Alors que François Ruffin évoque « un silence coupable du pouvoir politique », le député Eric Coquerel presse Emmanuel Macron de réagir : « Si le ministre Darmanin ne réagit pas c’est à Emmanuel Macron de le faire dès demain », écrivait-il dimanche en référence à l’interview du président attendue ce lundi 24 juillet aux journaux télévisés de 13 heures sur TF1 et France 2.

À noter que cette sortie fait aussi réagir au delà de la NUPES. Guillaume Lacroix, président du Parti radical de gauche (allié de Bernard Cazeneuve) a réclamé le limogeage de Frédéric Veaux. « Quand la justice n’est pas la même pour tous alors il n’y a plus de justice. Et quand il n’y a plus de justice, il n’y a plus de démocratie. La chaîne de commandement de la police doit être relevée de ses fonctions immédiatement », a-t-il estimé. Même chez Renaissance cette position fait grincer des dents. « Toute société dans laquelle la garantie des droits n’est pas assurée ni la séparation des pouvoirs déterminée, n’a point de Constitution. Non messieurs les patrons de la Police Nationale, on ne met pas ainsi la Déclaration des droits de l’homme et du citoyen en garde à vue », a tweeté le député macroniste des Côtes d’Armor Éric Bothorel.

Au-delà du cercle politique, plusieurs spécialistes des questions de sécurité ont également exprimé leur inquiétude. C’est notamment le cas du chercheur Sebastian Roché. « Le fait que le chef de la police fasse de la politique est un événement majeur. En s’en prenant — en tant que fonctionnaire — au fonctionnement des institutions, il introduit un coin dans l’autorité de l’État. Et pas un petit », a-t-il analysé sur Twitter, en s’interrogeant sur l’objectif de cette stratégie adoptée par le DGPN.

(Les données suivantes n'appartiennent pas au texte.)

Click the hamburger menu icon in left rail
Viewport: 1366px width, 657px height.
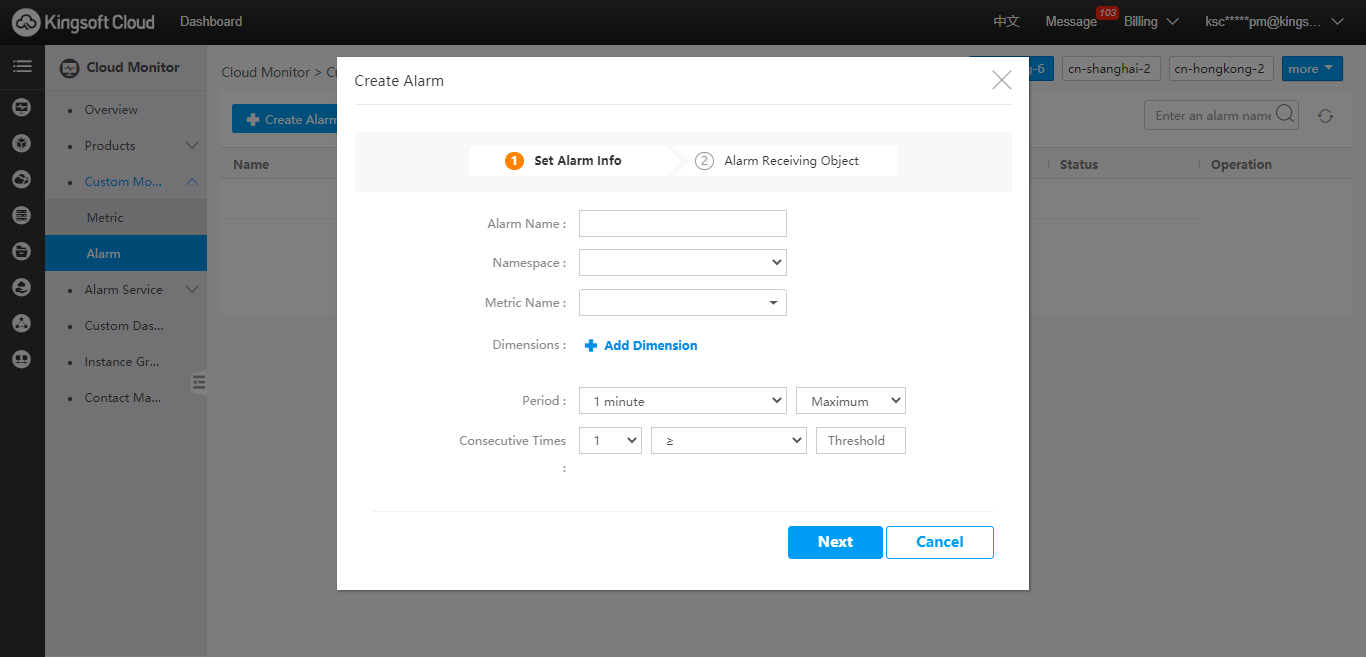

Secrétaire générale de la Commission nationale consultative des droits de l’Homme, la magistrate Magali Lafourcade a également commenté la sortie de Frédéric Veaux : « La dernière fois que j’ai regardé l’article 144 du code de procédure pénale, je n’ai pas vu que la qualité de policier empêchait le placement en détention provisoire. En revanche, parmi les critères, figure toujours le risque de concertation frauduleuse avec les complices ».

Pour l’heure, Gérald Darmanin n’a pas réagi aux propos du directeur général de la police nationale. À son arrivée en Nouvelle-Calédonie, Emmanuel Macron a renvoyé sa réaction sur le sujet à son interview prévue ce lundi à 13 heures.